Is DFHack Autolabor a decent alternative?
Depends. If you are really diligent about removing shops you don't want used, autolabor works pretty well. If you, like me, leave mason shops littering pretty much everywhere you mine, that silly manager will split work orders up and almost always send them to the absolute worst workshop, even if you really wanted it all sent to one or maybe two workshops.
My midgame is usually just Manipulator and the basic game's interface. If the check-marks applied to assigning labors, and not just nicknames, I don't think I'd have any real complaints.

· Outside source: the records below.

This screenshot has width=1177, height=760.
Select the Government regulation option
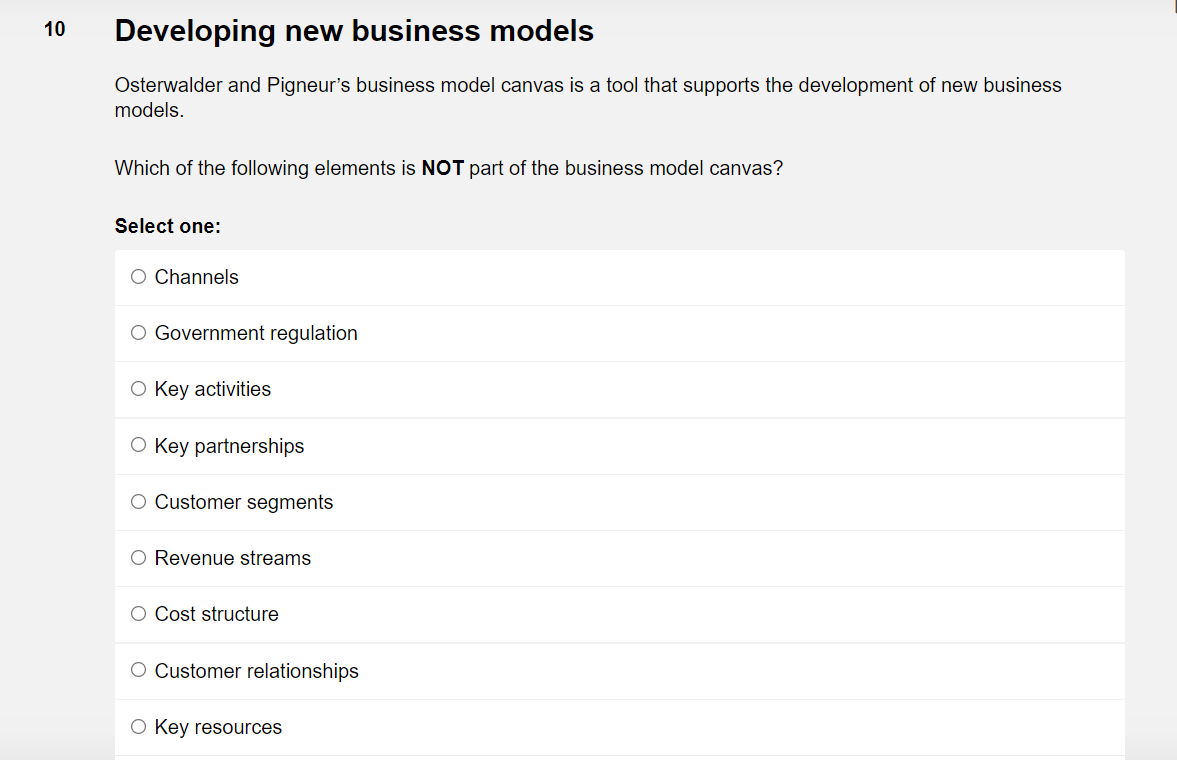[x=138, y=332]
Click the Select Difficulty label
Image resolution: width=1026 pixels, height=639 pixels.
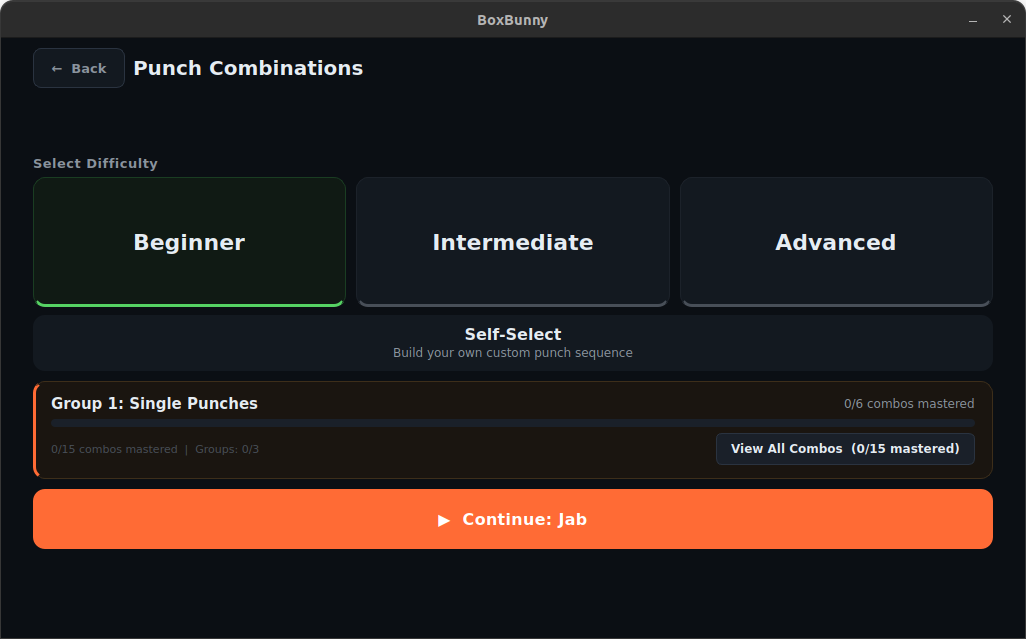tap(95, 164)
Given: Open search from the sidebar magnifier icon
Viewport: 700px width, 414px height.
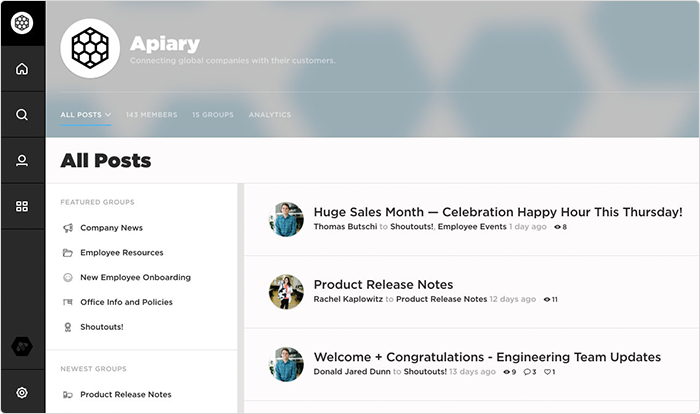Looking at the screenshot, I should pos(22,115).
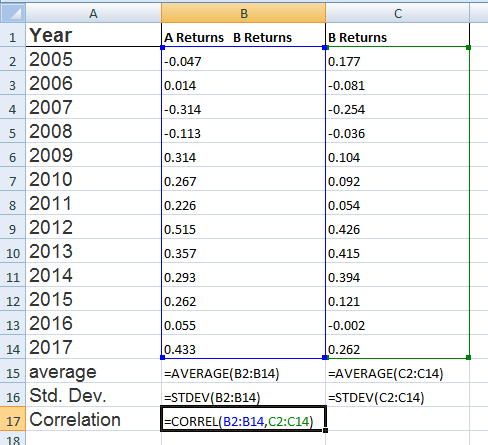The image size is (488, 445).
Task: Click the Select All corner triangle
Action: (x=13, y=13)
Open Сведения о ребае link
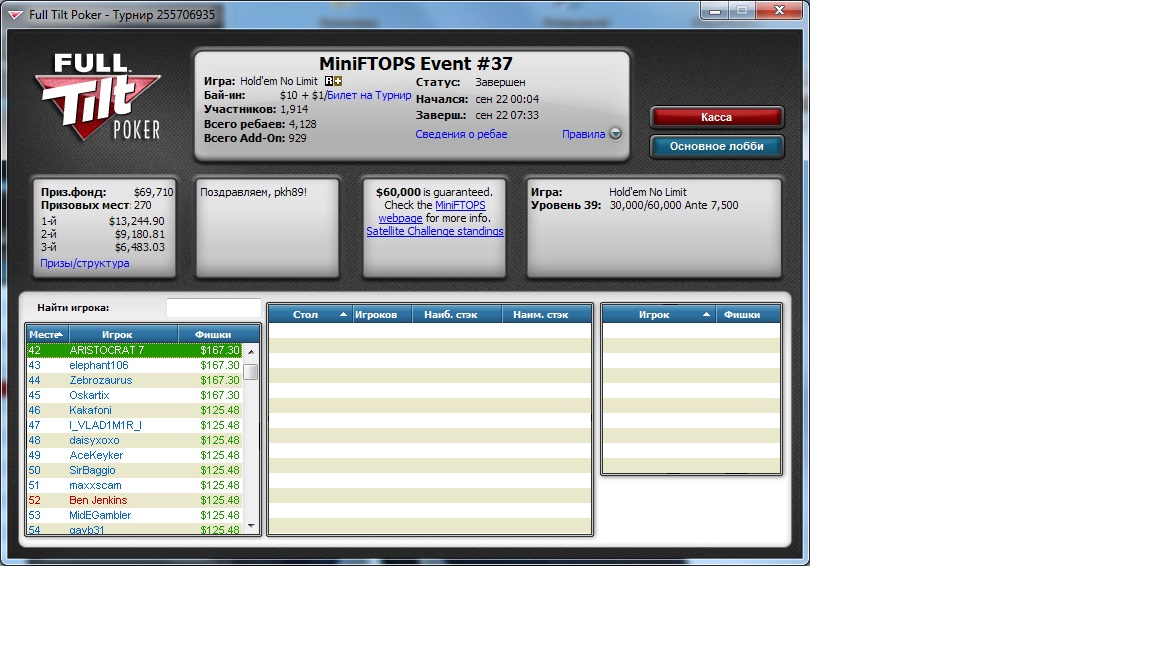Viewport: 1152px width, 648px height. point(461,134)
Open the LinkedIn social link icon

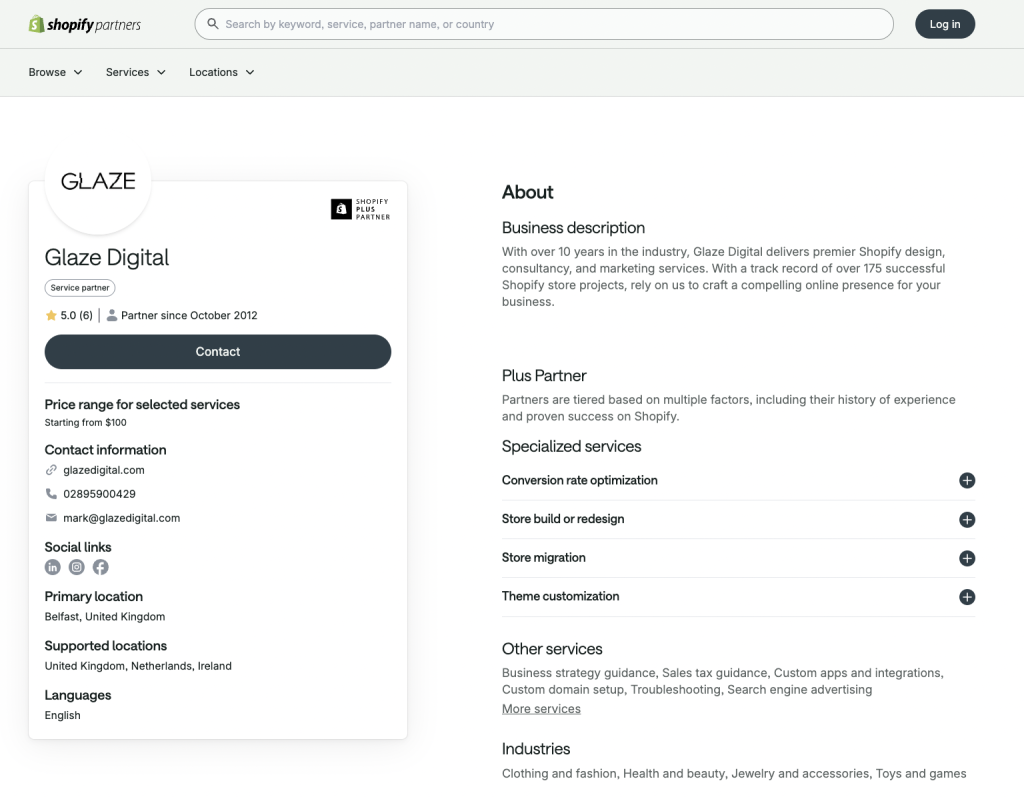click(52, 567)
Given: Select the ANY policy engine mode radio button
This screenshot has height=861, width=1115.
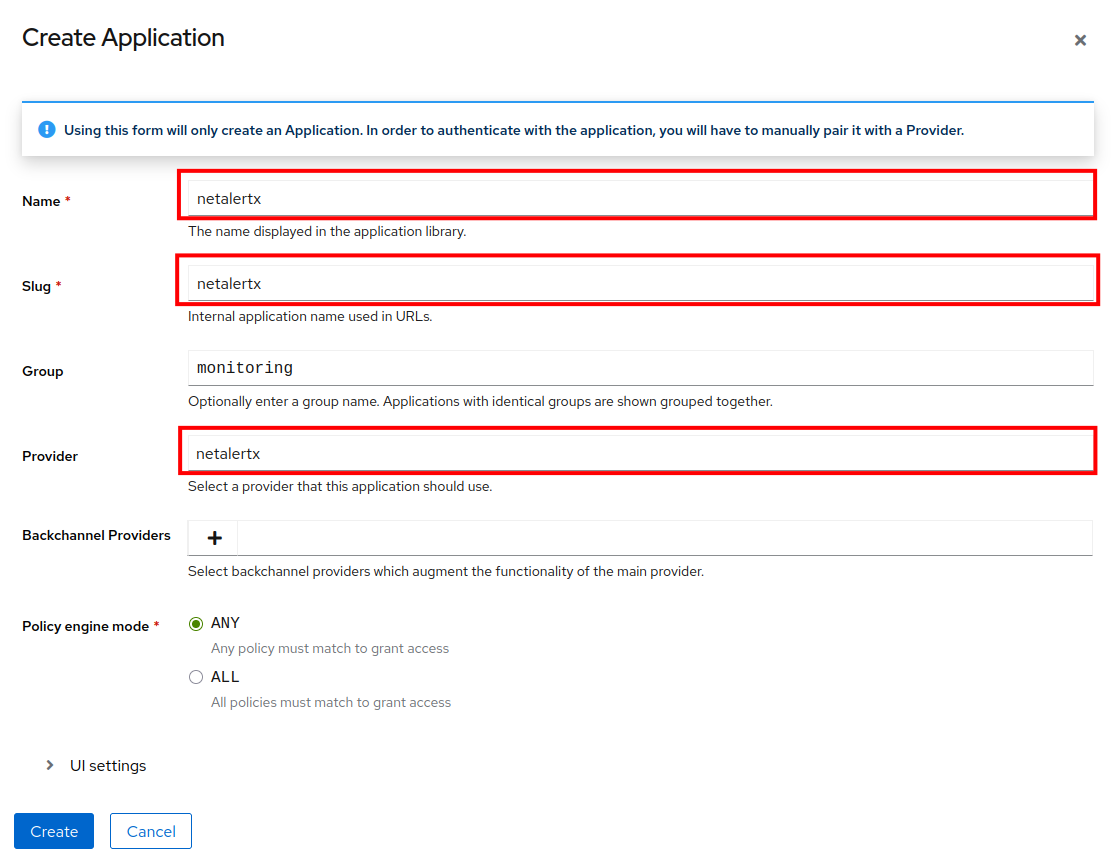Looking at the screenshot, I should [196, 622].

I tend to have a dedicated area with 2 of each workshop type after the first few seasons. I'll have to give it a go. Is the performance boost significant with 64 bit?
Might work fine.
I'd mention that for me, anyway, it ends up with a lot of "jack of all trades, master of none". I don't know how the priority system works. I'm confident I could make it work better if I understood it. I think a lot of the "problems" I'm seeing are caused by the flurry of small-quantity work orders the manager spawns every day, which are not in the same sequence that the dwarves became idle.
It's not the oldest labor, but neither is it necessarily the best match for the newly-idle dwarf. If the newly-idle guy is a master carpenter, he might be assigned to be a cook or whatever autolabor thinks is the highest priority at the moment, and the master cook, who had been assigned to make rock mugs because the craftdwarves had all been hauling wood, might be sent to the carpenter's shop as soon as he's done.
I find autolabor is actually best suited to the early- to mid-game when it's important to minimize idling, and manipulator/therapist best for later when you prefer to be choosing the level of quality you are producing.